A new rule will punish for the first time the use of dollars, other currencies and cryptocurrencies in Venezuela. Parliament, an ally of Nicolás Maduro, approved last week a modification to the Tax on Large Financial Transactions that, with the distortions in the Venezuelan economy, will hit hard those who have taken refuge in dollars to save themselves from the hyperinflation that it has experienced. the country for the past four years. According to the text approved by the deputies, still awaiting its publication in the Official Gazette, paying with foreign currency will have a surcharge of between 3% and 20%.
“This law will allow the State to receive the dollars pocketed by the rich and large merchants,” said Jorge Rodríguez, head of the Venezuelan Parliament, during the debate on the regulations. Economists and tax specialists, on the contrary, point out that the tax is regressive and will have an inflationary impact, at the same time that it will encourage evasion and greater informality in payments.
The measure, which could come into force on March 1, has already generated great rejection and much uncertainty in the midst of the complicated Venezuelan economic crisis, in which the payment system has been disrupted with payments in different currencies and obstacles due to the lack of bills to give change. But Maduro has come out to defend her. This Monday he pointed out that there was a campaign against the law that only sought to “charge more to those who have more, to millionaires and billionaires” in a country with more than 90% of citizens in poverty. “That money that we are going to charge will have a very good effect for this year’s social investment and in strengthening the bolivar,” said the president.
Although referring to “large financial transactions” could give an idea that companies or individuals that move large amounts of money will be charged, in Venezuela the so-called special taxpayers are almost all. The income range to enter this category is to receive more than 30,000 annual tax units, which in the Venezuelan economy is equivalent to just over 120 dollars. In addition, analysts have warned that the regulations penalize the means of payment in foreign currency, not the amount of the transaction, which is why it will affect even those who go to the supermarket to buy eggs. Since 2016 there was already a tax for large transactions in bolivars, which with inflation became outdated. This new 3% tax will be added to the Value Added Tax, which is set at 16% for most goods.
The business association Fedecamaras has warned about the consequences that the application of this rate will have and asked Parliament to incorporate the private sector into a review of the provisions before their official publication. “Fiscal voracity will cause economic agents to go out of business due to high rates,” said Carlos Fernández, president of the organization.

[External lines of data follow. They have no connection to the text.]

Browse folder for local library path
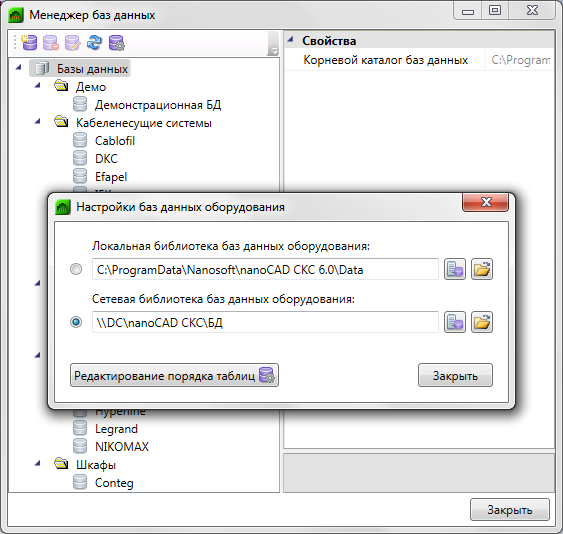Screen dimensions: 563x534 tap(482, 269)
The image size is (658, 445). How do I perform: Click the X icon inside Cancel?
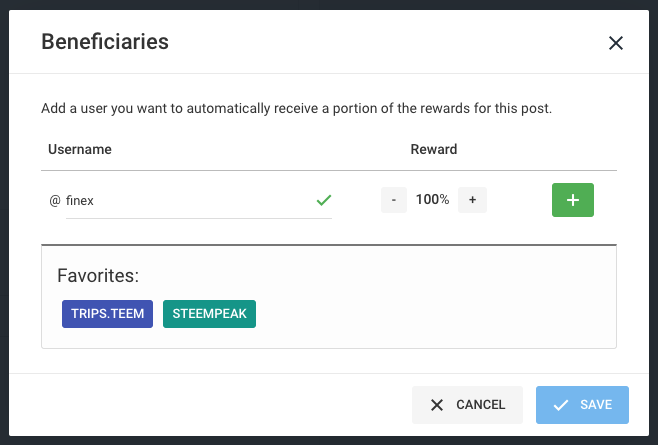pos(437,405)
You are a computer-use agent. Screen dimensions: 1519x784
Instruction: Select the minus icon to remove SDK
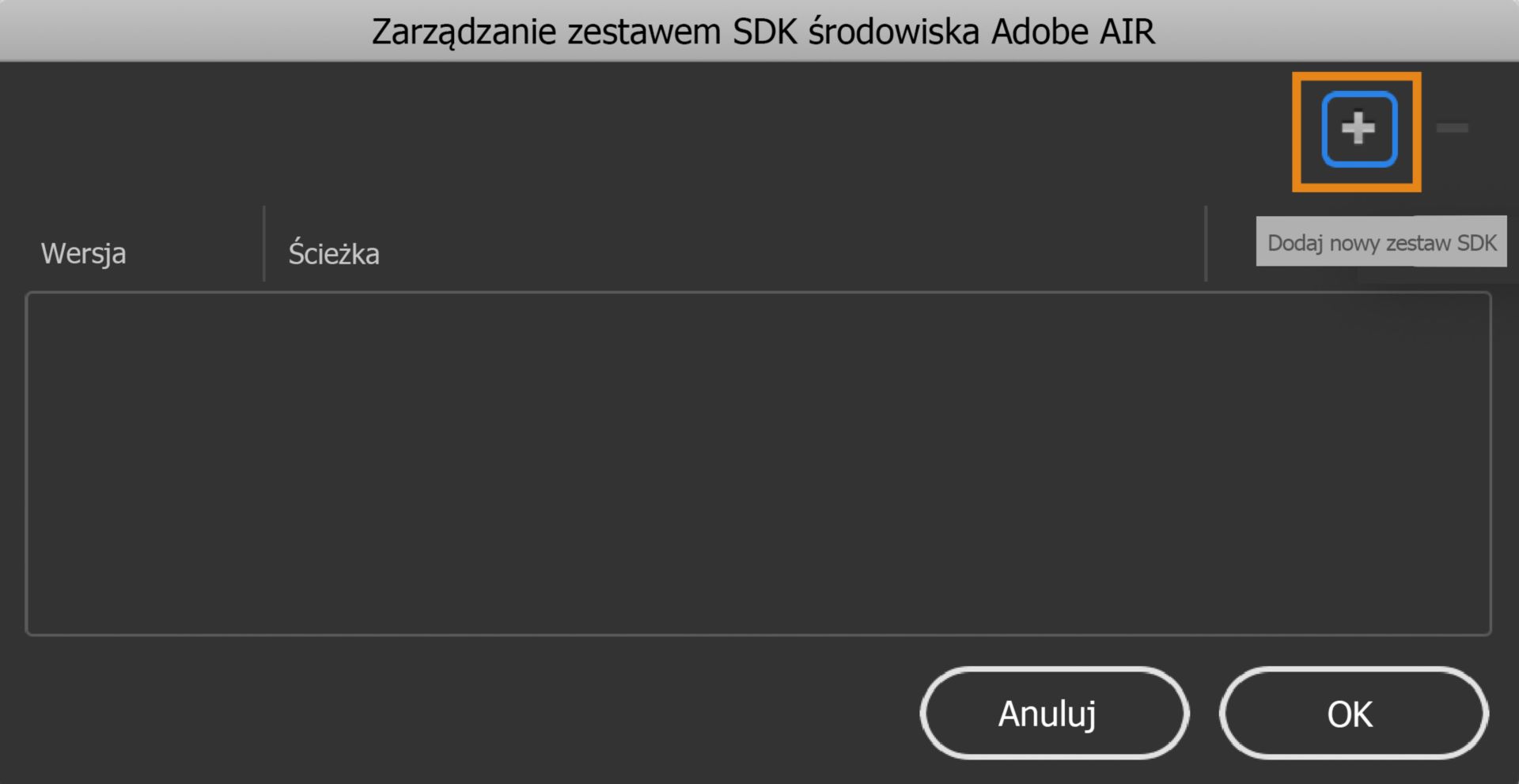tap(1453, 129)
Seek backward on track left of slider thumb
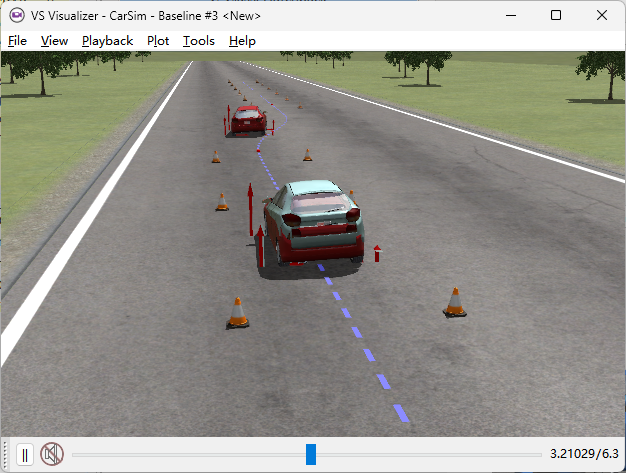This screenshot has width=626, height=473. [x=190, y=455]
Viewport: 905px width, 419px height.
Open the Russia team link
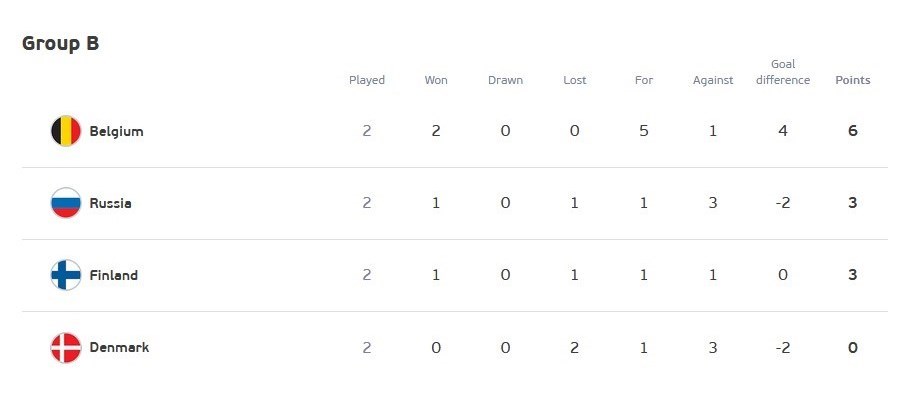click(110, 203)
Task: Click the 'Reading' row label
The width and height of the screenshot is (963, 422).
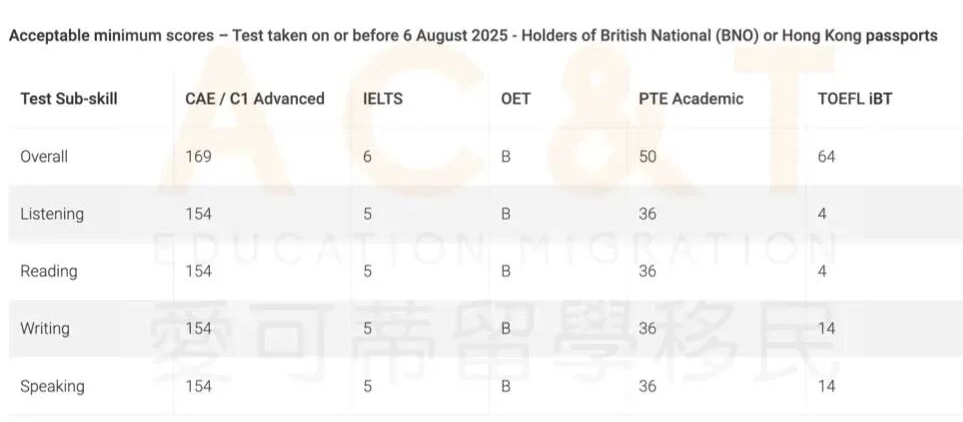Action: click(x=48, y=271)
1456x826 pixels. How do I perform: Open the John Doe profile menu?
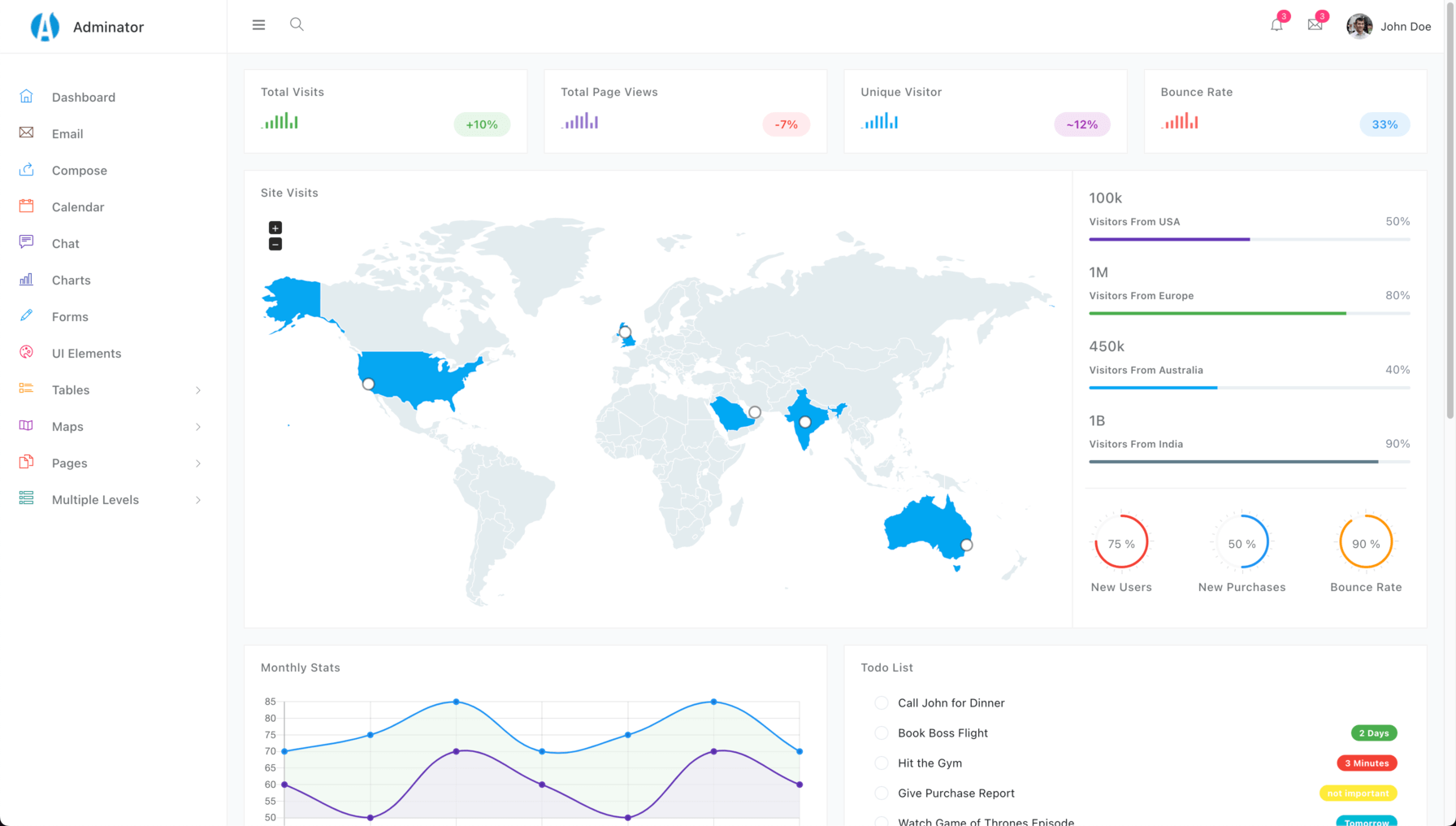(x=1389, y=27)
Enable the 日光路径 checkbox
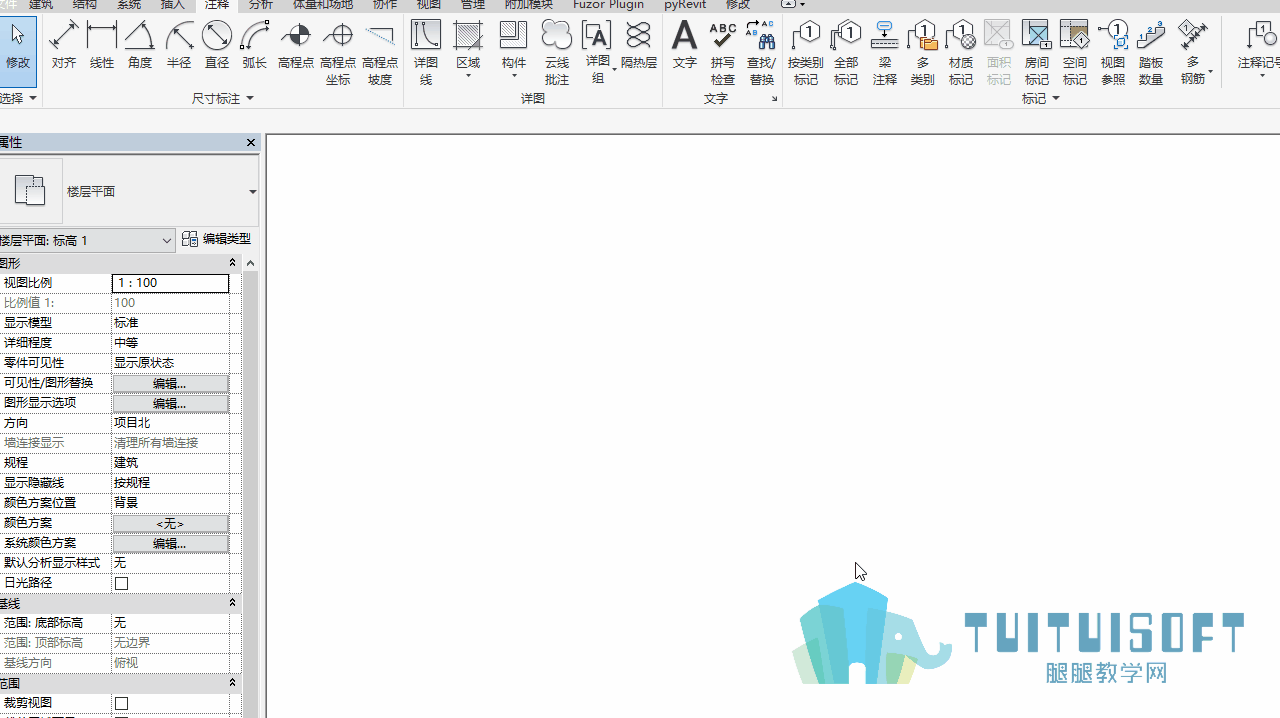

The Maduro government has set itself two objectives with this new tribute. First, increase tax revenue, so for the 2022 budget he estimated a higher collection through this route than through income tax. In the report for discussion it is pointed out that this tax, which until now was charged to large transactions in bolivars, already represents 13% of the total collection, so with the inclusion of transactions in dollars they hope to increase that percentage. Chavismo seeks to take advantage of the dollars in which 70% of the country’s transactions are made and of the timid economic recovery that some sectors are experiencing, after having lost two thirds of the GDP. Second, it has a further goal of “de-dollarizing” the economy, which reached this point as a result of the voracious hyperinflation that led to more than a decade of controls. The incentive to use the bolívar that this measure supposes could become an inflationary boomerang.
He knows in depth all the sides of the coin.
The apparent opening of the economy to which Maduro has been forced seems contradictory in the face of these measures that rather contract consumption, a kind of “Doctor Jekyll and Mister Hyde” for the economist Manuel Sutherland. “In the midst of an economic crisis, contractionary measures are not taken. This tax is a legal-tax aberration, it is openly regressive, strictly unequal, it reduces consumption and will attack purchasing power and GDP”, says the director of the Center for Research and Training of Workers.
Maduro pointed out that with greater tax collection it will be possible to increase salaries that have lost all meaning in Venezuela, where the vital minimum does not reach two dollars a month, which is what pensioners and a large part of public administration employees receive. . “This is offering to pay a person with the money you take away from them,” says the economist.
The same government that decided to fill the shelves at any cost, after the brutal years of greatest scarcity between 2014 and 2016, that promoted imports without tariffs to the detriment of national production, that eliminated price controls and decriminalized illicit exchange to give entry to an informal dollarization of the economy now seems to turn the wheel again towards putting more limits on the economy. To this Sutherland adds the recent updates of the tariffs for procedures in notaries and registries that make the establishment of companies more difficult. The new tax that Venezuelans will pay comes just after the first year that the GDP recorded slight growth after seven years of decline.